▶ [PROMPT]: Continue the roundup of AI startup funding below from its last sentence, in the same voice and format.

▶ [SOURCE TEXT]:
Start of Block

The Big Picture: Infrastructure and Defense Dominate
This week's deals confirm a clear pattern: investor focus is shifting from foundational AI models to the infrastructure and application layers. The three mega-rounds at OpenAI, Anthropic, and xAI dominated Q1 headlines, but May's deal flow is concentrated in defense AI, agent infrastructure, specialized chips, and enterprise automation.
Key takeaways from this week's startup activity:
- Defense AI is booming: Helsing's $18B valuation and Havoc's $100M round show governments are willing to pay premium prices for AI defense capabilities.
- Agent infrastructure is the new cloud: Parallel's $2B valuation validates that the agent ecosystem needs its own infrastructure layer — and Orkes' $60M raise confirms production-grade orchestration is the next bottleneck.
- Self-improving AI labs are attracting massive capital: Recursive Superintelligence's $650M debut at $4.65B and Ineffable Intelligence's $1.1B seed show investors are betting big on automating AI research itself.
- AI chips are the new gold rush: Fractile's $220M round and Nvidia's continued investments signal that inference hardware is a critical chokepoint.
- Voice AI hit an inflection point: Vapi's 1 billion calls processed and Amazon Ring win suggest voice agents are going mainstream in enterprise.
- Space-based AI infrastructure is real: Cowboy Space's $275M round shows the AI compute demand is so immense that startups are looking off-planet.
The Q1 2026 data from Crunchbase confirms the velocity: horizontal AI platforms attracted the bulk of capital, but the autonomous machines segment tripled deal value from Q4 2025. Early-stage AI startups also saw Series A valuations climb over 40% year-over-year as premium valuations for AI-native companies became the norm.
Frequently Asked Questions
How much did AI startups raise in Q1 2026?
Global venture funding hit ~$300 billion in Q1 2026 — an all-time quarterly record. AI companies captured approximately $242 billion, or 80% of total investment. The four largest rounds were OpenAI ($122B), Anthropic ($30B), xAI ($20B), and Waymo ($16B). Source: Crunchbase.

End of Block

▶ [SOURCE INFORMATION]:
Start of Block

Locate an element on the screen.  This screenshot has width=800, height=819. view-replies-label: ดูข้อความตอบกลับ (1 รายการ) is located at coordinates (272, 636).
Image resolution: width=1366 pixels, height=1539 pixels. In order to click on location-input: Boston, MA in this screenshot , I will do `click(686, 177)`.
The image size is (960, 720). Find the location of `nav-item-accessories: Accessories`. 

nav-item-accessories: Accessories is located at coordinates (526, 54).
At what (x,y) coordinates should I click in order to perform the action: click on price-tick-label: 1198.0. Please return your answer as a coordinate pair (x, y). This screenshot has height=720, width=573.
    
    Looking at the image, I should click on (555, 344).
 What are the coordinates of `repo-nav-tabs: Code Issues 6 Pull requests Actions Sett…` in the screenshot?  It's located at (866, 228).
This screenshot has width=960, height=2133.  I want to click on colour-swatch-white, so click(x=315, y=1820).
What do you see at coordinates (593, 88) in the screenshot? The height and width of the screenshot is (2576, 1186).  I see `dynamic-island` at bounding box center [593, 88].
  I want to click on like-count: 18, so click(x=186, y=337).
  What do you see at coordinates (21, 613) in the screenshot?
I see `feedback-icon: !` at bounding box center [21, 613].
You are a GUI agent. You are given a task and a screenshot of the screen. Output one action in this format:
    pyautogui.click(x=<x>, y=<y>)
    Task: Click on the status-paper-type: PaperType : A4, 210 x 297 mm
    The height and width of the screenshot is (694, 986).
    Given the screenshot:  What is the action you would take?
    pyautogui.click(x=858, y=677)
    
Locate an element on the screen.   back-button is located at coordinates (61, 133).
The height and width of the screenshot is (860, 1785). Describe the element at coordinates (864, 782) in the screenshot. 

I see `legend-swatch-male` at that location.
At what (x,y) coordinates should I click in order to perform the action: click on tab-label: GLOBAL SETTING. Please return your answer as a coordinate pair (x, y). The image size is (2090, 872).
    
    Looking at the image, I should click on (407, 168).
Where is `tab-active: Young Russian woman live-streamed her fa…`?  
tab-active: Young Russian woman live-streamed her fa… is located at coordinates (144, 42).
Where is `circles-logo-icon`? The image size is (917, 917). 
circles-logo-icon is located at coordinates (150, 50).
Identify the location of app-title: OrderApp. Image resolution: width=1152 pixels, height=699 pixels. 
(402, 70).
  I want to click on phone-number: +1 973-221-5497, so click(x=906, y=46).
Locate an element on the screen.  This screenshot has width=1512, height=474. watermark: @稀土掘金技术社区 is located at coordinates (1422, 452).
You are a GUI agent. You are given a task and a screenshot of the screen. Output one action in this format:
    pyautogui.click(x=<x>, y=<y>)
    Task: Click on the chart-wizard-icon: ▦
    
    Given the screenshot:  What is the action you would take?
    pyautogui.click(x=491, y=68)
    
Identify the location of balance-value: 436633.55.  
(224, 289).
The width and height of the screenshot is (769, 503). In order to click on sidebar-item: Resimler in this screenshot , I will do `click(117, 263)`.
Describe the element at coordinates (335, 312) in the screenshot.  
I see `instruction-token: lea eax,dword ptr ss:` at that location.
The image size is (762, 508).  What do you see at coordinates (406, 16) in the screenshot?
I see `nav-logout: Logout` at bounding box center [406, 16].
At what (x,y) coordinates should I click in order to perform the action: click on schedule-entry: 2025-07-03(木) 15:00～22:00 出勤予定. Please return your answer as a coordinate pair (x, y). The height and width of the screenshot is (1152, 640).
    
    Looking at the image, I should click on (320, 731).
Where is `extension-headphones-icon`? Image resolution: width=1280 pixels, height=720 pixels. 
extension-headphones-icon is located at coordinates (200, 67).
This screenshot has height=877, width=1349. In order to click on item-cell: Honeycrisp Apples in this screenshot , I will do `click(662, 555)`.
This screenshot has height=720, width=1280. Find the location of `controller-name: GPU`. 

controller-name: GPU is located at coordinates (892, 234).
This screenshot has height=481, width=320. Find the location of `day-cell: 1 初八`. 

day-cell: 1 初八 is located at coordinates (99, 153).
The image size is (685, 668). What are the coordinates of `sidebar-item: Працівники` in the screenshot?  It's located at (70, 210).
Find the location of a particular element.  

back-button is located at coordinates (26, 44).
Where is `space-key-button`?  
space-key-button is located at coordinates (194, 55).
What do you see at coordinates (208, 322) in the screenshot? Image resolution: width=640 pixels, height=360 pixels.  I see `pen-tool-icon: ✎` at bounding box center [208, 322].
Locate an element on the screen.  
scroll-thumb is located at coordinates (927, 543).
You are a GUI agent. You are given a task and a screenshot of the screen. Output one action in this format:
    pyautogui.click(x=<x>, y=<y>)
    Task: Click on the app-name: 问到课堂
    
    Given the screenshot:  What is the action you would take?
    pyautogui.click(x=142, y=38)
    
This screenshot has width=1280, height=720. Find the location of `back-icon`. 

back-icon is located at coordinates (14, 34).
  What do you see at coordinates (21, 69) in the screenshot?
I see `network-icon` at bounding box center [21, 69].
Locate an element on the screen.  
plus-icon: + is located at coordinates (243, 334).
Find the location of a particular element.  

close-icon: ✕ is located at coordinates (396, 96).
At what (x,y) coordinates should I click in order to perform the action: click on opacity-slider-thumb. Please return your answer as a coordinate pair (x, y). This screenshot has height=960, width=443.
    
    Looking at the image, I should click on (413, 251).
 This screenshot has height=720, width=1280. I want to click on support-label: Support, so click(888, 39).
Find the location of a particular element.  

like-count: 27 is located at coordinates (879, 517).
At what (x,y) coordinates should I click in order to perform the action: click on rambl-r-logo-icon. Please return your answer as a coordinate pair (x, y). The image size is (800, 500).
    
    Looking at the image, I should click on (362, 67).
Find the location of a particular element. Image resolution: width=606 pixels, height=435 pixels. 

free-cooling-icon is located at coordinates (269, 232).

End of Block

▶ [EXERCISE OUTPUT]:
Which AI startups are new unicorns in 2026?
25 AI startups achieved unicorn status in 2026 out of 98 total new unicorns. Notable ones include Ineffable Intelligence ($5.1B, London), Recursive Superintelligence ($4.65B, UK/US), Waabi ($3B, Canada), and Cowboy Space ($2B, US). Sources: BestBrokers, Crunchdata.
What is Helsing AI and why is it so valuable?
Helsing is a Munich-based defense AI startup developing AI for military systems including drone control, threat detection, and autonomous underwater vehicles. It's closing a $1.2 billion round at an $18 billion valuation. Its HX-2 drone is deployed by Ukraine's military. Source: TechCrunch.
What is Recursive Superintelligence?
Recursive Superintelligence is a stealth AI lab founded by former OpenAI, DeepMind, and Meta AI researchers including Richard Socher and Tim Rocktäschel. It raised $650M at $4.65B to build self-improving AI systems that automate scientific research. Source: Crowdfund Insider.
What trends are driving AI startup funding in 2026?
The biggest trends are defense AI, agent infrastructure, self-improving AI research, specialized AI chips, voice AI, enterprise operations automation, and space-based AI compute. Investor focus is shifting from foundational models to the infrastructure and application layers. Sources: TechCrunch, insights4vc.